**TEXTE SOURCE**
------------------------------------------------------------

Fig. 8. Anonyme, « Description du
feu de joye dressé sur le Pont de Saone
la veille S. Jean Baptiste », 1660

Caractéristiques particulières

 

Plusieurs gravures de machines de forme déjà fortement emblématique n’ont guère besoin de surdétermination des piédestaux. Elles voient leur sens simplement étendu, c’est-à-dire non plus appliqué à Louis XIV, mais tourné en morale générale : c’est le cas de « Non toti morimur vivit post funera virtus » [Nous ne mourons pas entièrement, notre vertu survit à notre mort] (fig. 4) [43], « Unde labor iam fructus erit » [Le labeur portera ses fruits] (fig. 8) et « Non ulterius » [Pas plus loin] (fig. 13 ).

Pour l’image du soldat endormi (fig. 9 ), Ménestrier va cette fois jouer sur le rétrécissement de l’obélisque, tout en continuant à exploiter ses affinités avec l’art funéraire, avec pour titre « Sic sensim sine sensu arctatur vita » [Ainsi la vie absurde rétrécit-elle graduellement]. L’effet de surprise de la machine est annulé. Malgré l’absence d’explication pour cet emblème, on comprend que le soldat endormi (ou mort ?) et la forme de l’obélisque évoquent ensemble l’incompréhension et l’impuissance de l’homme devant son destin mortel, interprétation suggérée par la belle allitération et le jeu sur les équivoques : « sensim » signifie graduellement, mais aussi sans qu’on s’en aperçoive, tandis qu’« arctatur » peut qualifier aussi bien le temps qui passe que la forme du dispositif architectural. Cette nouvelle signification explique le retrait des bougies et du casque de Minerve, déesse de la sagesse, sur le sommet de l’obélisque.

------------------------------------------------------------

**CONSIGNE**
Recopiez à l'identique et en entier le texte sur les gravures de machines emblématiques. La liste ci-dessous provient d'une autre source.

Entrées sur l'emplacement des éléments:
------------------------------------------------------------

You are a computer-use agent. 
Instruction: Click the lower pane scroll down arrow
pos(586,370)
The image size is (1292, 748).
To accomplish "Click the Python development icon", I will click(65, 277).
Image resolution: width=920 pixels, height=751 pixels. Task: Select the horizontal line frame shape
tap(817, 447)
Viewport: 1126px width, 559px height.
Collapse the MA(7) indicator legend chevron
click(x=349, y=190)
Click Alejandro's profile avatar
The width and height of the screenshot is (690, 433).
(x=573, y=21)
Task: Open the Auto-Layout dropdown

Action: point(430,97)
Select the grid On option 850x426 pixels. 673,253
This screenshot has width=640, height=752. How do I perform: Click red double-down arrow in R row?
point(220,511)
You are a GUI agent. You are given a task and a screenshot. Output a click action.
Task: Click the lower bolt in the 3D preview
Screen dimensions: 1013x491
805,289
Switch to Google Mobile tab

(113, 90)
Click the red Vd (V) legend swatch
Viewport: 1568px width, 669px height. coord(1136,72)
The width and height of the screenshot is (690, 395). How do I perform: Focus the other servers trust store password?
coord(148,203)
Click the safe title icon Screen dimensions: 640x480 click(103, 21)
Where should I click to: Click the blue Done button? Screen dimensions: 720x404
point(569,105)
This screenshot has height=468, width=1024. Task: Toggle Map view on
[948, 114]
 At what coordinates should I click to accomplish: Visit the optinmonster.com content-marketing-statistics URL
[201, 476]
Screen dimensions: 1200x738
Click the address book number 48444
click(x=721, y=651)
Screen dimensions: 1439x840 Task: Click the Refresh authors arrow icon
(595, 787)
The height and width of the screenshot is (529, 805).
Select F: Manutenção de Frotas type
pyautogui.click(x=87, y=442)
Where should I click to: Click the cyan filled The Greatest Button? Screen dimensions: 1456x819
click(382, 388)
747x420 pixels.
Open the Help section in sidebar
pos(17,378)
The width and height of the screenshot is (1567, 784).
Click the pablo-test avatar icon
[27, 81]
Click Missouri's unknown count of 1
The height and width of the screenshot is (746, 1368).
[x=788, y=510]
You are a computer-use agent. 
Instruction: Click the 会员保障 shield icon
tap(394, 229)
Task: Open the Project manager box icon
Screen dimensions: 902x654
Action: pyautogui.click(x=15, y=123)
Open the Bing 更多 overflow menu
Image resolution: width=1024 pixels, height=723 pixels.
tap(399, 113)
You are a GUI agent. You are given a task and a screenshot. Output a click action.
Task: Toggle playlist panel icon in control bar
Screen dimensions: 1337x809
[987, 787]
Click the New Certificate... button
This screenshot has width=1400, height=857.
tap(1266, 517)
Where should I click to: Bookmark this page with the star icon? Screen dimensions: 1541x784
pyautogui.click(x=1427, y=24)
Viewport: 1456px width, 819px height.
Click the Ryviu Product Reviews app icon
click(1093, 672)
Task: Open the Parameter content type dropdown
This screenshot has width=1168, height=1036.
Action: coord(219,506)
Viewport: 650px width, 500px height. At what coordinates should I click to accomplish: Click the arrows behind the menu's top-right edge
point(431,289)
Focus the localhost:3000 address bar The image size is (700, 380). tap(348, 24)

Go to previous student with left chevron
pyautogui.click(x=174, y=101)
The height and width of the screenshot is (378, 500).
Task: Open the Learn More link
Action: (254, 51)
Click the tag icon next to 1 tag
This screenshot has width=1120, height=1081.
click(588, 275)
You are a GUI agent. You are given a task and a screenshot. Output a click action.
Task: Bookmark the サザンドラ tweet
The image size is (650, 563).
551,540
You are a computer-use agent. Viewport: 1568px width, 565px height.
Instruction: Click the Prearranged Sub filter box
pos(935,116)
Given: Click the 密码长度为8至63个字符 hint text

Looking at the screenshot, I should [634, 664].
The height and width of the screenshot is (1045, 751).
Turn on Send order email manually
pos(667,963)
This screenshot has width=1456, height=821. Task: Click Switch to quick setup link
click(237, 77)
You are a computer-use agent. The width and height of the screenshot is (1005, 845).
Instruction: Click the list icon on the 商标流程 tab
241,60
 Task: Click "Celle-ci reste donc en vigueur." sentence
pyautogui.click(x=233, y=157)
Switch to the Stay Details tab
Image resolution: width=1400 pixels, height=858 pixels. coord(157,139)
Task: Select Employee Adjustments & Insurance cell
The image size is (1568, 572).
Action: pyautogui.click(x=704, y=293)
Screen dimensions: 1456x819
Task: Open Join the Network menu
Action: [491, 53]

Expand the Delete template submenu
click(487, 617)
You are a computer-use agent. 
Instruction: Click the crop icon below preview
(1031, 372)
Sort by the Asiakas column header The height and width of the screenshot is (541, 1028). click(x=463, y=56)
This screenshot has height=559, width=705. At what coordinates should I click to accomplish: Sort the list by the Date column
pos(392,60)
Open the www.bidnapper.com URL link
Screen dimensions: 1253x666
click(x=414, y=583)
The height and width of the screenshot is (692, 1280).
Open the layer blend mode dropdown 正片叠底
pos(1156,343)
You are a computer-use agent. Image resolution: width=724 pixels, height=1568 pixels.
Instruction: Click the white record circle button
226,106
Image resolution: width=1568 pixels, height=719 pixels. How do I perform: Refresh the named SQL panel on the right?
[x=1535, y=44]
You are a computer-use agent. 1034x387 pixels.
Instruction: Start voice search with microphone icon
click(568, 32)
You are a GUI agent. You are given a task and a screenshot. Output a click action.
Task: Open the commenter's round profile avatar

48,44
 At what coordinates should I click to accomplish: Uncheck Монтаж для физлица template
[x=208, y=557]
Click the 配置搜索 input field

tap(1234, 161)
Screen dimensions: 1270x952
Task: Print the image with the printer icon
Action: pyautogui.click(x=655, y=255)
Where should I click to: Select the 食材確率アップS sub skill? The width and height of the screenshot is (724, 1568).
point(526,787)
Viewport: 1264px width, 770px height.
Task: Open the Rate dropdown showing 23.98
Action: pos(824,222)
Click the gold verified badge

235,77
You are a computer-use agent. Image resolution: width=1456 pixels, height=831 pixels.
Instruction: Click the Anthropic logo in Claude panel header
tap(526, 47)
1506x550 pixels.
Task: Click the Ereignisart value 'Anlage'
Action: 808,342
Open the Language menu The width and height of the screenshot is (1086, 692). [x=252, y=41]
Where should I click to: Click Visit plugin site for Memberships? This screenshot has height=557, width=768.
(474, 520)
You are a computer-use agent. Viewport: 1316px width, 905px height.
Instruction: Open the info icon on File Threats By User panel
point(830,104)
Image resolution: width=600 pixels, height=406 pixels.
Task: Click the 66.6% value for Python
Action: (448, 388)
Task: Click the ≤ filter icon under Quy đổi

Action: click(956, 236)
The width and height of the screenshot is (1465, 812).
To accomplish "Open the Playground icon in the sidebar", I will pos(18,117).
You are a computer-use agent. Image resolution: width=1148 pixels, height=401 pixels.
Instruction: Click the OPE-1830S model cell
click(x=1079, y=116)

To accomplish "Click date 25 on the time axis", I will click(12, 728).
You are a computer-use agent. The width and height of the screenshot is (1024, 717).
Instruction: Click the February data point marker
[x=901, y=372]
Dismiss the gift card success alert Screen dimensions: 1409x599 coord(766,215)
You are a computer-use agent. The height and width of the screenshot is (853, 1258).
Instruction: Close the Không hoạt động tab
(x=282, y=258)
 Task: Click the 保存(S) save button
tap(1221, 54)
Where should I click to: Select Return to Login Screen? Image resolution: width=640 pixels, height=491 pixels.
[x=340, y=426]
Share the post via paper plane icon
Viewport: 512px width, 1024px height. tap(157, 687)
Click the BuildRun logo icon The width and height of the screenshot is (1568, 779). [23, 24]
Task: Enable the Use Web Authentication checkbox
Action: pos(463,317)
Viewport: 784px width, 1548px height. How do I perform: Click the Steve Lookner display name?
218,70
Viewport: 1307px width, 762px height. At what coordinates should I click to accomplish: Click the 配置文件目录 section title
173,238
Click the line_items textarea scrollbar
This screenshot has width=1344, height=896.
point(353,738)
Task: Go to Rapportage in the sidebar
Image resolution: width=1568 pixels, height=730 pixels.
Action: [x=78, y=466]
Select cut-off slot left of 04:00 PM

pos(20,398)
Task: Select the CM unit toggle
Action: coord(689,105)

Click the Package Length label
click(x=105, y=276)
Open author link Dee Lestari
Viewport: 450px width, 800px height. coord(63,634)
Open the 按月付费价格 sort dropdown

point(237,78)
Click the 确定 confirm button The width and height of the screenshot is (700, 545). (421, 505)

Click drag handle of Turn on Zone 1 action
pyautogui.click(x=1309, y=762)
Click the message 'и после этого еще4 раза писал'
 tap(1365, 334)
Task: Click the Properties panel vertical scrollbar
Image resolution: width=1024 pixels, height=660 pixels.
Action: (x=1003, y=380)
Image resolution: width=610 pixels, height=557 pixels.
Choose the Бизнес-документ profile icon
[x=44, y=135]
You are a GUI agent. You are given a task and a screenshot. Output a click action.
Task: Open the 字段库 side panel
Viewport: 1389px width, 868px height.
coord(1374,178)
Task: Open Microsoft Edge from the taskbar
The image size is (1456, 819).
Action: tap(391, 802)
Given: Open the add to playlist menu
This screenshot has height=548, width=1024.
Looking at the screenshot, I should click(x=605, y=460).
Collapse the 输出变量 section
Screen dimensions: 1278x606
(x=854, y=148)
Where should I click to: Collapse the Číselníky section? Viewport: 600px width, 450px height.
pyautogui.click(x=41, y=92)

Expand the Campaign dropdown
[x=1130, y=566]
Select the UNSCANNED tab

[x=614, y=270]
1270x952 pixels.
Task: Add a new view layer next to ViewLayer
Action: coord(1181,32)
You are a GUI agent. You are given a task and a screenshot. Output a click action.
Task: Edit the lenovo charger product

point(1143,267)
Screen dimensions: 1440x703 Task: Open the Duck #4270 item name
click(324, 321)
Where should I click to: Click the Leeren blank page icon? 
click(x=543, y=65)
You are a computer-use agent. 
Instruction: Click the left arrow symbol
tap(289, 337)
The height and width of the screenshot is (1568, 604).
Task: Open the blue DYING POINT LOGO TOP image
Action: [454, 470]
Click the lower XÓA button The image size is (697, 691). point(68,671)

------------------------------------------------------------

**CORRIGÉ**
Fig. 8. Anonyme, « Description du
feu de joye dressé sur le Pont de Saone
la veille S. Jean Baptiste », 1660

Caractéristiques particulières

 

Plusieurs gravures de machines de forme déjà fortement emblématique n’ont guère besoin de surdétermination des piédestaux. Elles voient leur sens simplement étendu, c’est-à-dire non plus appliqué à Louis XIV, mais tourné en morale générale : c’est le cas de « Non toti morimur vivit post funera virtus » [Nous ne mourons pas entièrement, notre vertu survit à notre mort] (fig. 4) [43], « Unde labor iam fructus erit » [Le labeur portera ses fruits] (fig. 8) et « Non ulterius » [Pas plus loin] (fig. 13 ).

Pour l’image du soldat endormi (fig. 9 ), Ménestrier va cette fois jouer sur le rétrécissement de l’obélisque, tout en continuant à exploiter ses affinités avec l’art funéraire, avec pour titre « Sic sensim sine sensu arctatur vita » [Ainsi la vie absurde rétrécit-elle graduellement]. L’effet de surprise de la machine est annulé. Malgré l’absence d’explication pour cet emblème, on comprend que le soldat endormi (ou mort ?) et la forme de l’obélisque évoquent ensemble l’incompréhension et l’impuissance de l’homme devant son destin mortel, interprétation suggérée par la belle allitération et le jeu sur les équivoques : « sensim » signifie graduellement, mais aussi sans qu’on s’en aperçoive, tandis qu’« arctatur » peut qualifier aussi bien le temps qui passe que la forme du dispositif architectural. Cette nouvelle signification explique le retrait des bougies et du casque de Minerve, déesse de la sagesse, sur le sommet de l’obélisque.